Are American taxes due on the Japan Pension one-time lump sum withdrawal?

This question was put to me. I haven’t found any handy authority to say one way or the other.

My sense is: no. But it may depend. Here’s why:

Usually, if you do things right, the income you earned in Japan is excluded from US taxes through the Foreign Earned Income Exclusion (FEIE). So this excluded income would include the money that you used to pay the Japanese national pension. If Japan turns around and refunds the money, that does not mean it has become different money. It’s the money the government let be excluded through FEIE.

(Alternatively, you could have used money you saved previously to working in Japan to pay the coupons. Then, you clearly had American tax “basis” in the payments that you made to Japan. I know that was the case for me in mid 2005. The refunded payments would clearly be after-tax money, i.e. money that was already taxed by Uncle Sam.)

Simply because Japan withholds 20% of the payment it makes to you as the one-time lump sum (dai tai ichi ji kin), doesn’t mean it’s taxable to America. It would make sense that it might be taxable to Japan–since you got a tax deduction for making the payment. But, even there, Japan will turn around and refund the 20%–which makes no sense.

However, here is the other side: if the IRS decided that the one-time lump sum is a payment to you for foregoing the annuity that you would get from Japan, AND, for whatever specific reasons, the IRS determined that you did not have “basis” in what was contributed to Japan’s pension system, OR that pension payments made by Japan are taxable to you, then you might be on the hook for US taxes.

I kept my pension money with Japan, because—as regular readers know—I consider the lump sum withdrawal to be pre-totalization-era archaism.

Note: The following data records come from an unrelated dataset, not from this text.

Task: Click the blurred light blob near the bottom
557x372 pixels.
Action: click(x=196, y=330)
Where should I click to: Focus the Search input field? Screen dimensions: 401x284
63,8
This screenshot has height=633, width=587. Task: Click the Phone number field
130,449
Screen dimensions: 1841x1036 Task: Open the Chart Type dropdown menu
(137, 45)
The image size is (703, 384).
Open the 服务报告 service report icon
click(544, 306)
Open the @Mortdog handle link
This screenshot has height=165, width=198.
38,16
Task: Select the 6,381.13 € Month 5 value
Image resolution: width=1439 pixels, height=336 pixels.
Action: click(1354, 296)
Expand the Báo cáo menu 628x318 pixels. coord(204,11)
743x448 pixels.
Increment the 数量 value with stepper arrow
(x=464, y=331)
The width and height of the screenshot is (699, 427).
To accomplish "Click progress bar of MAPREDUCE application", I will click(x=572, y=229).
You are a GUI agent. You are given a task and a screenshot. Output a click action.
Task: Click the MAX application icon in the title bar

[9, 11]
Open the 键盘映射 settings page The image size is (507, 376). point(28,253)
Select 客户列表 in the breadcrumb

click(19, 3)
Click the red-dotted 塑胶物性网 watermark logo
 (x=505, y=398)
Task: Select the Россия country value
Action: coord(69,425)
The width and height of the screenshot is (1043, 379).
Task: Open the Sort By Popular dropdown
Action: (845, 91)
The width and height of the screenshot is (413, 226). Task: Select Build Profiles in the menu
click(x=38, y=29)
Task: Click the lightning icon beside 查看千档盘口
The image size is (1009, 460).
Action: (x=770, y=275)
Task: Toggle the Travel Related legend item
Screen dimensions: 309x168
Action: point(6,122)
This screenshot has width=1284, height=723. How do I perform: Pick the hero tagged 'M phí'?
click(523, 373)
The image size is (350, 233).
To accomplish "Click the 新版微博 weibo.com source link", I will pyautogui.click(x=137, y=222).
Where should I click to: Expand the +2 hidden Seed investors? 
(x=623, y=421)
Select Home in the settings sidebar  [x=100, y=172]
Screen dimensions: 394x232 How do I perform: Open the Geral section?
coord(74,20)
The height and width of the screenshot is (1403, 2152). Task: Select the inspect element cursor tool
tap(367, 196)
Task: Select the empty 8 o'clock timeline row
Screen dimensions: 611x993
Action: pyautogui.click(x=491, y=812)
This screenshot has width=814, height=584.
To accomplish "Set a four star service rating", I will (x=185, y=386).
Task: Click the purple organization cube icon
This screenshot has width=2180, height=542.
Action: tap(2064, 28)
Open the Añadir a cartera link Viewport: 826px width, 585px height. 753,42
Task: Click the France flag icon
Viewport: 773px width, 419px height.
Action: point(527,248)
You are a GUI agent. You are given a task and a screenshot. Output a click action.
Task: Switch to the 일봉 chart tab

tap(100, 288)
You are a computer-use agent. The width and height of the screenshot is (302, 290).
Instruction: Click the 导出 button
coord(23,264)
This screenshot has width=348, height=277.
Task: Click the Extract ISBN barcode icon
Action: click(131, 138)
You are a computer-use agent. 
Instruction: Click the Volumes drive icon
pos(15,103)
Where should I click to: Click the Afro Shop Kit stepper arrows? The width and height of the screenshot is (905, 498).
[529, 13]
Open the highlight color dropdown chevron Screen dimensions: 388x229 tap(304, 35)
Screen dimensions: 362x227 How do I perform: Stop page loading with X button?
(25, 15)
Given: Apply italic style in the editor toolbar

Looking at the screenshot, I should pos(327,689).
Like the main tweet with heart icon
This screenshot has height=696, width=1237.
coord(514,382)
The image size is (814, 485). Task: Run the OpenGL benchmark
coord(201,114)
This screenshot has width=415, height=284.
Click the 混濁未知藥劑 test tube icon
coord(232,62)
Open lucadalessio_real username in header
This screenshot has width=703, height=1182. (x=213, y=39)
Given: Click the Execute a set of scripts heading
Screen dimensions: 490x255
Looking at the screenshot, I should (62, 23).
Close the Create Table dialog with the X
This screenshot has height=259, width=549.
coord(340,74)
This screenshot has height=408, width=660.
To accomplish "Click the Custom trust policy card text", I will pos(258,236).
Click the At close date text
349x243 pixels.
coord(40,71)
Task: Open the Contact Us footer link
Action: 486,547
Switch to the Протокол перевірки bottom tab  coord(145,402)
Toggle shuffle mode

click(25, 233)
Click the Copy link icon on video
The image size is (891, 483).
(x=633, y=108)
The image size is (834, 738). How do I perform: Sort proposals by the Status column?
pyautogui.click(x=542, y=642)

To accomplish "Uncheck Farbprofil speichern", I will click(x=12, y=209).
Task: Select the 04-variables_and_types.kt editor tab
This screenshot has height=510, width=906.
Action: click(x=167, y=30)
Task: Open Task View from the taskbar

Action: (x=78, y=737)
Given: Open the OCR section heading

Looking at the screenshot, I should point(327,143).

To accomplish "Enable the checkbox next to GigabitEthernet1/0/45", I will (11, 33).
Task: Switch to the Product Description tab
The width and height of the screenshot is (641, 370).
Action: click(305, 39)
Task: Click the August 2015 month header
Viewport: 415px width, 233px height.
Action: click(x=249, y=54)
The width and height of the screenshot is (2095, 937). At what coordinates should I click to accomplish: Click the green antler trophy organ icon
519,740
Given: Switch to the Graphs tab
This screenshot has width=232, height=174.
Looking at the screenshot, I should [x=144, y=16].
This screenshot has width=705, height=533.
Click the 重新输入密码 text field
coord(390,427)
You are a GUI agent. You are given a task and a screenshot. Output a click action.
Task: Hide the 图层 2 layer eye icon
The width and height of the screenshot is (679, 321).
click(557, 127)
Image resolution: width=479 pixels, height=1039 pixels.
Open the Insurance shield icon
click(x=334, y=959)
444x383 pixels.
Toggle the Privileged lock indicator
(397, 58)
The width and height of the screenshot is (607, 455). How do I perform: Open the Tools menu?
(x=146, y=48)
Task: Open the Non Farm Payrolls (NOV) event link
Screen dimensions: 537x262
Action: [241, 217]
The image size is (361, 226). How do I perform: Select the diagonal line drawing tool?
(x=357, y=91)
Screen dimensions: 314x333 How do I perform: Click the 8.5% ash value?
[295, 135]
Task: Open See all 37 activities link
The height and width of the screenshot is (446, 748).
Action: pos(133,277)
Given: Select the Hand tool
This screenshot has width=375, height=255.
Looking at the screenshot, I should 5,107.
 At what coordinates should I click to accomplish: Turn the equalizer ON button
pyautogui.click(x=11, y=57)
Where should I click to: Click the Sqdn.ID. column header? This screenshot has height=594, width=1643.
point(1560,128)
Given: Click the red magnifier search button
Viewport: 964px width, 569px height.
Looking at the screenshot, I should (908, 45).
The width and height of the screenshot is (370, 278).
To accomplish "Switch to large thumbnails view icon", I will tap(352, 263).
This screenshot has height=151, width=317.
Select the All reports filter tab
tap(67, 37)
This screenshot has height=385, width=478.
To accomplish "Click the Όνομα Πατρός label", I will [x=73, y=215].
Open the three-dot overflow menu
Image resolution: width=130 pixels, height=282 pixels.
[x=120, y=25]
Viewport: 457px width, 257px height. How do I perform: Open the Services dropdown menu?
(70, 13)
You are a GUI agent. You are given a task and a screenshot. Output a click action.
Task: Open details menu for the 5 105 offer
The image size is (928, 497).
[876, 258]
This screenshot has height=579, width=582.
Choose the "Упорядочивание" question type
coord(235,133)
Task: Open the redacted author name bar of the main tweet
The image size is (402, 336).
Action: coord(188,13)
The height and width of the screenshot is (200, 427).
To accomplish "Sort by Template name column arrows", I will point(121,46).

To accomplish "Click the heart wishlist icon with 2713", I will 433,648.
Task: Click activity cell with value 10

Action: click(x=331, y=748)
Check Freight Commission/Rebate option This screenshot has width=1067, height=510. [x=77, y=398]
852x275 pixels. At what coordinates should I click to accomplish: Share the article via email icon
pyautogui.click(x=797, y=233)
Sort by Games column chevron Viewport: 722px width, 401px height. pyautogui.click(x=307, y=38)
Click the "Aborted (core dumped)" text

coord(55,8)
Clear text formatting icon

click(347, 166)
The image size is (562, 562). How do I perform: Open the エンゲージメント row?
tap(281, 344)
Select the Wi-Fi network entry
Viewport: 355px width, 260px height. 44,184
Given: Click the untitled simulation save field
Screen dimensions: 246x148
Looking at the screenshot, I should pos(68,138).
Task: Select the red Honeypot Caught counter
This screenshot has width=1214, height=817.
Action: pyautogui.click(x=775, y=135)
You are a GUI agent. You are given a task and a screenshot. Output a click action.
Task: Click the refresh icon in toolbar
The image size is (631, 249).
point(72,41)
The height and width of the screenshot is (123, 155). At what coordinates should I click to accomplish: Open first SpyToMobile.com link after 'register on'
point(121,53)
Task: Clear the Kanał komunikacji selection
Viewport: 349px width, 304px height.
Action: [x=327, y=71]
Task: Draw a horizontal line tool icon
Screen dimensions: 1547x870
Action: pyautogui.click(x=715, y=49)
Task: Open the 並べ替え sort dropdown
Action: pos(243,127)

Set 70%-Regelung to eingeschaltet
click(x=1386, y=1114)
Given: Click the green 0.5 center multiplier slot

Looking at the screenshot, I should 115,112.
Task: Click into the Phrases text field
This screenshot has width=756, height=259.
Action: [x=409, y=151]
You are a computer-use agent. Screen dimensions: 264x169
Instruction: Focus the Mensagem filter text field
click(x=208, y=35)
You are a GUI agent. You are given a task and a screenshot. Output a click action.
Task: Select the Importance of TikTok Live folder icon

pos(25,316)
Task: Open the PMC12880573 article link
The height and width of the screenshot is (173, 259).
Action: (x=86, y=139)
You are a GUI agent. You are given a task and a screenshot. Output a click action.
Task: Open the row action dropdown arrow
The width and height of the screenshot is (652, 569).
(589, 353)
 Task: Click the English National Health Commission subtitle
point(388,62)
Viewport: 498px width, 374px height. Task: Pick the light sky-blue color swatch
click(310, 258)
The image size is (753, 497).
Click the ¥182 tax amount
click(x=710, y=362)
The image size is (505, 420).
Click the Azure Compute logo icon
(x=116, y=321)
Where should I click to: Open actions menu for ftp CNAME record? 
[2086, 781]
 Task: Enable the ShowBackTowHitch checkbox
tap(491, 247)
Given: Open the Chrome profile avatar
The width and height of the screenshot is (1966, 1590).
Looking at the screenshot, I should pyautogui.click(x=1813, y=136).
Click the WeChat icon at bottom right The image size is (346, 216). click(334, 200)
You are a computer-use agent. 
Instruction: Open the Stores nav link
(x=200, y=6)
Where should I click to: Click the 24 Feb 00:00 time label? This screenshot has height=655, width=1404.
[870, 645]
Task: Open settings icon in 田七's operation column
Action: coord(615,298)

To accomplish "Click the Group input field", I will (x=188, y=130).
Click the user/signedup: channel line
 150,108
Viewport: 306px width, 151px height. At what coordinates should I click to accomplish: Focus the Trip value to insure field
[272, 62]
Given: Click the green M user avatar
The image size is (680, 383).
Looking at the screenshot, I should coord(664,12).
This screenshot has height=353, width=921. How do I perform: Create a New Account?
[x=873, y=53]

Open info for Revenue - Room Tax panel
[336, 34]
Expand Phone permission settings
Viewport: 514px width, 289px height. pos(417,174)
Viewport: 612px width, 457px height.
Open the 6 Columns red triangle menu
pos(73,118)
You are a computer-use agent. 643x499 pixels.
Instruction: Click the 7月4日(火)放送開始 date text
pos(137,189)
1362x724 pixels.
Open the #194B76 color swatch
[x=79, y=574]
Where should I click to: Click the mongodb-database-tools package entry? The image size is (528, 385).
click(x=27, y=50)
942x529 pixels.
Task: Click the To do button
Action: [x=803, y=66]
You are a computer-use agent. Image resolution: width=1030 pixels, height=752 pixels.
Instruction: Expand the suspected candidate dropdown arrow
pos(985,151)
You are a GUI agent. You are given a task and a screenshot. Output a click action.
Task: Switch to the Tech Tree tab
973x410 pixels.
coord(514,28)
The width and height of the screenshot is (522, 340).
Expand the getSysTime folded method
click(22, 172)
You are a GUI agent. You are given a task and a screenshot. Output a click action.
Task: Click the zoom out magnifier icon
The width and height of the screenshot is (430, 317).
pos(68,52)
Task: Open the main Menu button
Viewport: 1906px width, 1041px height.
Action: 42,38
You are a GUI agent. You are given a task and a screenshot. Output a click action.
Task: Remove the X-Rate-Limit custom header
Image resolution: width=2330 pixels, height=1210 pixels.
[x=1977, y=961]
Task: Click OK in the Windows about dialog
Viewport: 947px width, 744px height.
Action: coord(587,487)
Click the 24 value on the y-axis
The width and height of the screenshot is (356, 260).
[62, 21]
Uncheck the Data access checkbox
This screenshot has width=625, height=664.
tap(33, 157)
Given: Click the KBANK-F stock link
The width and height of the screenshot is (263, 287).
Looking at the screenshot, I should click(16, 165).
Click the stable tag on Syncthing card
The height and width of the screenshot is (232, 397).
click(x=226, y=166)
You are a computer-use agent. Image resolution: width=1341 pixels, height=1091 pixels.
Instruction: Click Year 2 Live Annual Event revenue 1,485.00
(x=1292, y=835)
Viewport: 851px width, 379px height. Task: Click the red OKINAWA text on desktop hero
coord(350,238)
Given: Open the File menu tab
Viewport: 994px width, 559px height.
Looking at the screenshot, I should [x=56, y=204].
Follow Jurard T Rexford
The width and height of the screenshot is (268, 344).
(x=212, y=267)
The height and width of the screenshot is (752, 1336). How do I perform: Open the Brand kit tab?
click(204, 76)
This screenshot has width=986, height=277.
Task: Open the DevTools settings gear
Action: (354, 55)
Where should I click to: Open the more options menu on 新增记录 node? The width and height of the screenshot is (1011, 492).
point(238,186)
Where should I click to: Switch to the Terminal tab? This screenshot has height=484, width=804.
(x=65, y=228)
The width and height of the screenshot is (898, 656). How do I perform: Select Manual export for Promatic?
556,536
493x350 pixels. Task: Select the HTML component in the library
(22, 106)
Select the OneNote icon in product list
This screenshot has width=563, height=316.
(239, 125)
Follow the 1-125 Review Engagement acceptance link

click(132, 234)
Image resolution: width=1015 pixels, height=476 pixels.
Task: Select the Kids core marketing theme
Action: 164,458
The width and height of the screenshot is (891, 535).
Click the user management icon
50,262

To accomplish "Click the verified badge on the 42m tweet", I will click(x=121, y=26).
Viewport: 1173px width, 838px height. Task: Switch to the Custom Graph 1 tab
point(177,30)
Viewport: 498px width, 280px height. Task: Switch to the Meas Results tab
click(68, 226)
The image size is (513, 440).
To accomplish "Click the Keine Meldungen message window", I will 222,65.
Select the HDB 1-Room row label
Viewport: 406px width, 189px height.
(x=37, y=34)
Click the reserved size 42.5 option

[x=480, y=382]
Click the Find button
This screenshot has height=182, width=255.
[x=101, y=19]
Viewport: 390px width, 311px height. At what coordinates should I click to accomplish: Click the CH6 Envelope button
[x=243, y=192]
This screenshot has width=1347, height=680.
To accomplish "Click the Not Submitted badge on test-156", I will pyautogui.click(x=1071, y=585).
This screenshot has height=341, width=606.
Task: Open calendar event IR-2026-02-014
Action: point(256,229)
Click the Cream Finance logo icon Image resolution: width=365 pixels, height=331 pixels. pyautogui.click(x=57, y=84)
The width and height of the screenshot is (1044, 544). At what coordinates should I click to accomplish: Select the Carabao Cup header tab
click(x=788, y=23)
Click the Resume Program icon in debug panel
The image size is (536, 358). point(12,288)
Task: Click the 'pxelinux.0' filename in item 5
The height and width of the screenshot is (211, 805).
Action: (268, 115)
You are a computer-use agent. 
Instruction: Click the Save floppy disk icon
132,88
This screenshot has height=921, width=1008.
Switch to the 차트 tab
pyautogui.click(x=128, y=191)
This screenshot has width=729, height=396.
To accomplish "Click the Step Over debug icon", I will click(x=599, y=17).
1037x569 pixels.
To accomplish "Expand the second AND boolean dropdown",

You are being cheated out of one-half of the value of an annuity at age 65, which is only a deal to you if you know you won’t be around at, (or shortly after), age 65.

I do tax practice now for pay, so I don’t have the, well, situation where I can just do this free internet stuff I’ve done before. If anyone comes across Service guidance, I’ll be happy to update the post.

[Update: this means, obviously, you need the Service to answer that specific.]